第22章 花いちもんめ✔
「っ…そんな…」
そんな哀しいことを言わないで、と。告げようとした言葉を止めて、千寿郎は唇を結んだ。
蛍の人としての生き方が、誰かに劣るようなものだとは思わない。
哀れだとも、虚しいとも。
ただただ泣きたくなるような、言葉にならない感情が渦巻くばかりで。
(そんな姉上だから…僕は、)
屈強な鬼の身体の内側には、言いようのない悲しみが溢れる程に詰まっていた。
そんな蛍だから、知りたいと思ったのだ。
知って、理解して、家族になれたらと。
しかしそれは千寿郎の思いだ。
蛍自身が見て欲しくないと言っているのに、他人の思いで上書きすることはできない。
「…人は、死んだら終わりなんです。そこを通過点にして、自分の生死を語れる人なんていません。だから姉上も、上手く話せなくて当然です」
深く息を吸い込むと、落ち着けと自分を制す。
悲しみに暮れる自分を前にした時、常に笑顔で手を差し伸べてくれていた兄を思い出して。
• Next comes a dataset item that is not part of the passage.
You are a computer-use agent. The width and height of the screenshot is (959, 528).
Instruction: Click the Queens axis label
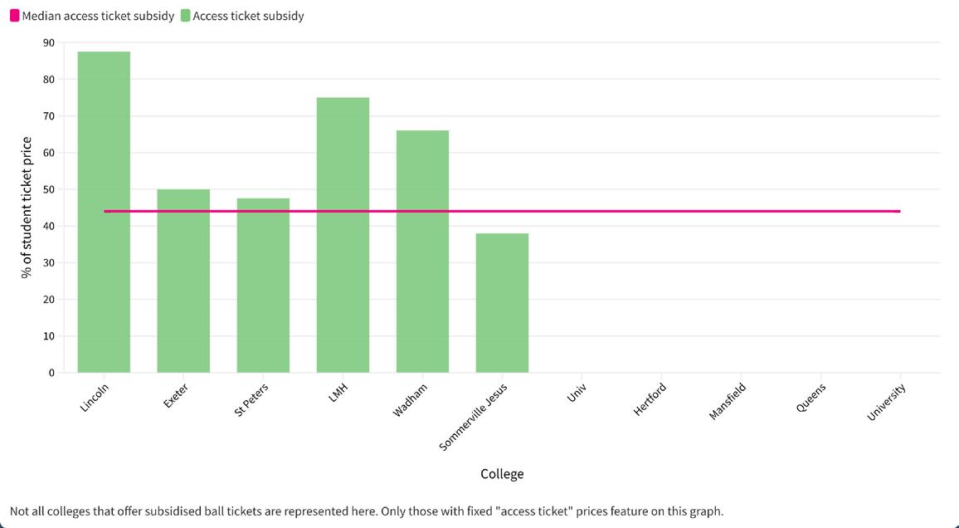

「ゆっくりでいいんです。姉上の人生だから。姉上の歩幅で、ゆっくり、いきましょう」
「…千くん…」
「それでも兄上に話せないと思うなら…その時は、私との秘密にしてください」
小指を立てた手を差し出せば、苦痛を抱えていたような蛍の目が僅かに丸くなった。
「兄上だって、私の知らない姉上の顔を沢山知っているでしょうから。これで、おあいこです」
兄には悪いことをとも思ったが、それ以上に今は蛍に寄り添っていたかった。
蛍の深い深いところに抱え込んでいた、心を知ったからこそ。
「二人だけの秘密って、なんだかどきどきしますね」
下がり眉はそのままに、少し照れ臭そうにはにかむ。
不安も悩みも吹き飛ばすような、明るい杏寿郎の笑顔とは違う。
そっと傍らで体温を分かち合ってくれるような千寿郎の優しさに、蛍は下唇を噛み締めた。
「千くん…ぎゅってしても、いい?」
いつかに聞いた問いかけに、きょとんと瞬いた幼い金輪の双眸が、優しく笑う。
「はい」
細い腕をめいいっぱいに広げて、抱擁を受け入れた。